Task objective –
Only an exact copy of the entries will serve as the answer.

Given records –

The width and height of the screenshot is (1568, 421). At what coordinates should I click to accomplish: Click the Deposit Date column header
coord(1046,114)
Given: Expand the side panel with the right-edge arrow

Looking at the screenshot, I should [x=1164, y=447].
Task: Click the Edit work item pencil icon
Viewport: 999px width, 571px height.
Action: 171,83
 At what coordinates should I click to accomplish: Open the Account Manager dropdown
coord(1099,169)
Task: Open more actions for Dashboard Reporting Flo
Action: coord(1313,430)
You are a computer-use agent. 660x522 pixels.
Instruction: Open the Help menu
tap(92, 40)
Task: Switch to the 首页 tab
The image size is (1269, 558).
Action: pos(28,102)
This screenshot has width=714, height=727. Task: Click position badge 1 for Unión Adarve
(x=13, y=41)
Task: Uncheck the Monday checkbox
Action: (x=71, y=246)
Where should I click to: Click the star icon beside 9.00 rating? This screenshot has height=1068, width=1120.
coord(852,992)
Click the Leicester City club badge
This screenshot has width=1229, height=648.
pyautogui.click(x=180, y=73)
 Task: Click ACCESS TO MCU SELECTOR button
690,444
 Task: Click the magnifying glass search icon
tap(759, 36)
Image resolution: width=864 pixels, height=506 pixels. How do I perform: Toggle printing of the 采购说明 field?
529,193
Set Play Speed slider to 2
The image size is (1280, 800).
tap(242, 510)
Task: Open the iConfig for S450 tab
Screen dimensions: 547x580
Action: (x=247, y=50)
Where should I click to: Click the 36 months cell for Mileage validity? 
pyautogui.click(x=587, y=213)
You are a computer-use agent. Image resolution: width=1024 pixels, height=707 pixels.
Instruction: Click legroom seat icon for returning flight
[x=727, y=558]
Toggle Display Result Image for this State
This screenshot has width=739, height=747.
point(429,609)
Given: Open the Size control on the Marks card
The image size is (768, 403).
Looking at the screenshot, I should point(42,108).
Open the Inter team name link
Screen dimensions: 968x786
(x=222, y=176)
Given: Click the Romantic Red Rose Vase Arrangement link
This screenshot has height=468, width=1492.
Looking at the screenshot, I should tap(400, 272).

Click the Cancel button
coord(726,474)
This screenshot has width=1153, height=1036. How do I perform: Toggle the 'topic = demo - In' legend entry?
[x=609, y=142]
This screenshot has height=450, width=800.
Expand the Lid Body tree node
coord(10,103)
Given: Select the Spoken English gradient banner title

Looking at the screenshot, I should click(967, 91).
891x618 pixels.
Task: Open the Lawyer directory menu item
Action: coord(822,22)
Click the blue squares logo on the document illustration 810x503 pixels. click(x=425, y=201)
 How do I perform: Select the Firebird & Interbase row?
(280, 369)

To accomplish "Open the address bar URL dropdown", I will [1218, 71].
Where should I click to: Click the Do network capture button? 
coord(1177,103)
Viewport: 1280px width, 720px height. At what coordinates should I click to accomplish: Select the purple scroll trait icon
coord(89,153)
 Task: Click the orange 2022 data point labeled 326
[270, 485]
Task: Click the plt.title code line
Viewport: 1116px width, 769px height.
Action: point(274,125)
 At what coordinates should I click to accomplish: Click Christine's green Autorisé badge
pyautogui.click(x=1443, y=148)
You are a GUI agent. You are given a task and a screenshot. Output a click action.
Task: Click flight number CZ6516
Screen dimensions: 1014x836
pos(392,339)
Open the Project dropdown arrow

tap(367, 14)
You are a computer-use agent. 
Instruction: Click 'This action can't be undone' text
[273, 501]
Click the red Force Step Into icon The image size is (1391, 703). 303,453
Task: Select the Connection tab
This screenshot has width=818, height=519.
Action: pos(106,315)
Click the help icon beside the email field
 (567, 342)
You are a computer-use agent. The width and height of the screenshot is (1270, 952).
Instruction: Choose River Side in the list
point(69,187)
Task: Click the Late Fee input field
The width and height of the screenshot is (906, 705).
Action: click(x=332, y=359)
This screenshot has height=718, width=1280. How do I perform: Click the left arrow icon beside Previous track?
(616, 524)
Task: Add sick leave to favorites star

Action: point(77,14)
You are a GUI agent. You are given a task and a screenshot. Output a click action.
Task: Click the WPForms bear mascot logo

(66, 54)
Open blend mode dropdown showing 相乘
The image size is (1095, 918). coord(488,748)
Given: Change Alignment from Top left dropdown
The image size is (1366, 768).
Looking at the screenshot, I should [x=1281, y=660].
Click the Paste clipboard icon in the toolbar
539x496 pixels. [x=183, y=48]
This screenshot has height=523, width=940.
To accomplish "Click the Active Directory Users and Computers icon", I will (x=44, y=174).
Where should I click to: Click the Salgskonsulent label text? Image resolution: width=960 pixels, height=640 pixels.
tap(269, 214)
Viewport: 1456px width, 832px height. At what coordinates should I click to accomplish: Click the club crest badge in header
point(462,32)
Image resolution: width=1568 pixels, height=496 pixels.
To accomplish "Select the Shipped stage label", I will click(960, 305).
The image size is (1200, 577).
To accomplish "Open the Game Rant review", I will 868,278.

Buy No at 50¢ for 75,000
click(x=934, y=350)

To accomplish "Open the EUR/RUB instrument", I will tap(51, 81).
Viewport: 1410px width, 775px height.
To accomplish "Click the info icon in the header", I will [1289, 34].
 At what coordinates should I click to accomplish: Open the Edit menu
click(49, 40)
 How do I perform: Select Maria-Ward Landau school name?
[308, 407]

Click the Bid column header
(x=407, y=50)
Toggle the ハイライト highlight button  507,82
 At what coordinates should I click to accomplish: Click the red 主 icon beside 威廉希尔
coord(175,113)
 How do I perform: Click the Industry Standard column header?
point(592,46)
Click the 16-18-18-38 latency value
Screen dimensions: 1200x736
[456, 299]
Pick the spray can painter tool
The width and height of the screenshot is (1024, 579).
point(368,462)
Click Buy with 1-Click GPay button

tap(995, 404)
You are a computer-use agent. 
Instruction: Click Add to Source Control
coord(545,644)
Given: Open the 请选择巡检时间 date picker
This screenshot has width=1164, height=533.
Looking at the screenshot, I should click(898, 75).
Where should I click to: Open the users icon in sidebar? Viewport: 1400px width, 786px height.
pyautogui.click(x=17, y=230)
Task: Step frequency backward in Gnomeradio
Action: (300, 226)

Answer space –
The width and height of the screenshot is (1568, 421). At what coordinates should I click to accomplish: Click the Deposit Date column header
coord(1046,114)
Given: Expand the side panel with the right-edge arrow

Looking at the screenshot, I should [x=1164, y=447].
Task: Click the Edit work item pencil icon
Viewport: 999px width, 571px height.
Action: 171,83
 At what coordinates should I click to accomplish: Open the Account Manager dropdown
coord(1099,169)
Task: Open more actions for Dashboard Reporting Flo
Action: coord(1313,430)
You are a computer-use agent. 660x522 pixels.
Instruction: Open the Help menu
tap(92, 40)
Task: Switch to the 首页 tab
The image size is (1269, 558).
Action: pos(28,102)
This screenshot has width=714, height=727. Task: Click position badge 1 for Unión Adarve
(x=13, y=41)
Task: Uncheck the Monday checkbox
Action: (x=71, y=246)
Where should I click to: Click the star icon beside 9.00 rating? This screenshot has height=1068, width=1120.
coord(852,992)
Click the Leicester City club badge
This screenshot has width=1229, height=648.
pyautogui.click(x=180, y=73)
 Task: Click ACCESS TO MCU SELECTOR button
690,444
 Task: Click the magnifying glass search icon
tap(759, 36)
Image resolution: width=864 pixels, height=506 pixels. How do I perform: Toggle printing of the 采购说明 field?
529,193
Set Play Speed slider to 2
The image size is (1280, 800).
tap(242, 510)
Task: Open the iConfig for S450 tab
Screen dimensions: 547x580
Action: (x=247, y=50)
Where should I click to: Click the 36 months cell for Mileage validity? 
pyautogui.click(x=587, y=213)
You are a computer-use agent. Image resolution: width=1024 pixels, height=707 pixels.
Instruction: Click legroom seat icon for returning flight
[x=727, y=558]
Toggle Display Result Image for this State
This screenshot has width=739, height=747.
point(429,609)
Given: Open the Size control on the Marks card
The image size is (768, 403).
Looking at the screenshot, I should point(42,108).
Open the Inter team name link
Screen dimensions: 968x786
(x=222, y=176)
Given: Click the Romantic Red Rose Vase Arrangement link
This screenshot has height=468, width=1492.
Looking at the screenshot, I should tap(400, 272).

Click the Cancel button
coord(726,474)
This screenshot has width=1153, height=1036. How do I perform: Toggle the 'topic = demo - In' legend entry?
[x=609, y=142]
This screenshot has height=450, width=800.
Expand the Lid Body tree node
coord(10,103)
Given: Select the Spoken English gradient banner title

Looking at the screenshot, I should click(967, 91).
891x618 pixels.
Task: Open the Lawyer directory menu item
Action: coord(822,22)
Click the blue squares logo on the document illustration 810x503 pixels. click(x=425, y=201)
 How do I perform: Select the Firebird & Interbase row?
(280, 369)

To accomplish "Open the address bar URL dropdown", I will [1218, 71].
Where should I click to: Click the Do network capture button? 
coord(1177,103)
Viewport: 1280px width, 720px height. At what coordinates should I click to accomplish: Select the purple scroll trait icon
coord(89,153)
 Task: Click the orange 2022 data point labeled 326
[270, 485]
Task: Click the plt.title code line
Viewport: 1116px width, 769px height.
Action: point(274,125)
 At what coordinates should I click to accomplish: Click Christine's green Autorisé badge
pyautogui.click(x=1443, y=148)
You are a GUI agent. You are given a task and a screenshot. Output a click action.
Task: Click flight number CZ6516
Screen dimensions: 1014x836
pos(392,339)
Open the Project dropdown arrow

tap(367, 14)
You are a computer-use agent. 
Instruction: Click 'This action can't be undone' text
[273, 501]
Click the red Force Step Into icon The image size is (1391, 703). 303,453
Task: Select the Connection tab
This screenshot has width=818, height=519.
Action: pos(106,315)
Click the help icon beside the email field
 (567, 342)
You are a computer-use agent. The width and height of the screenshot is (1270, 952).
Instruction: Choose River Side in the list
point(69,187)
Task: Click the Late Fee input field
The width and height of the screenshot is (906, 705).
Action: click(x=332, y=359)
This screenshot has height=718, width=1280. How do I perform: Click the left arrow icon beside Previous track?
(616, 524)
Task: Add sick leave to favorites star

Action: point(77,14)
You are a GUI agent. You are given a task and a screenshot. Output a click action.
Task: Click the WPForms bear mascot logo

(66, 54)
Open blend mode dropdown showing 相乘
The image size is (1095, 918). coord(488,748)
Given: Change Alignment from Top left dropdown
The image size is (1366, 768).
Looking at the screenshot, I should [x=1281, y=660].
Click the Paste clipboard icon in the toolbar
539x496 pixels. [x=183, y=48]
This screenshot has height=523, width=940.
To accomplish "Click the Active Directory Users and Computers icon", I will (x=44, y=174).
Where should I click to: Click the Salgskonsulent label text? Image resolution: width=960 pixels, height=640 pixels.
tap(269, 214)
Viewport: 1456px width, 832px height. At what coordinates should I click to accomplish: Click the club crest badge in header
point(462,32)
Image resolution: width=1568 pixels, height=496 pixels.
To accomplish "Select the Shipped stage label", I will click(960, 305).
The image size is (1200, 577).
To accomplish "Open the Game Rant review", I will 868,278.

Buy No at 50¢ for 75,000
click(x=934, y=350)

To accomplish "Open the EUR/RUB instrument", I will tap(51, 81).
Viewport: 1410px width, 775px height.
To accomplish "Click the info icon in the header", I will [1289, 34].
 At what coordinates should I click to accomplish: Open the Edit menu
click(49, 40)
 How do I perform: Select Maria-Ward Landau school name?
[308, 407]

Click the Bid column header
(x=407, y=50)
Toggle the ハイライト highlight button  507,82
 At what coordinates should I click to accomplish: Click the red 主 icon beside 威廉希尔
coord(175,113)
 How do I perform: Click the Industry Standard column header?
point(592,46)
Click the 16-18-18-38 latency value
Screen dimensions: 1200x736
[456, 299]
Pick the spray can painter tool
The width and height of the screenshot is (1024, 579).
point(368,462)
Click Buy with 1-Click GPay button

tap(995, 404)
You are a computer-use agent. 
Instruction: Click Add to Source Control
coord(545,644)
Given: Open the 请选择巡检时间 date picker
This screenshot has width=1164, height=533.
Looking at the screenshot, I should click(898, 75).
Where should I click to: Open the users icon in sidebar? Viewport: 1400px width, 786px height.
pyautogui.click(x=17, y=230)
Task: Step frequency backward in Gnomeradio
Action: (300, 226)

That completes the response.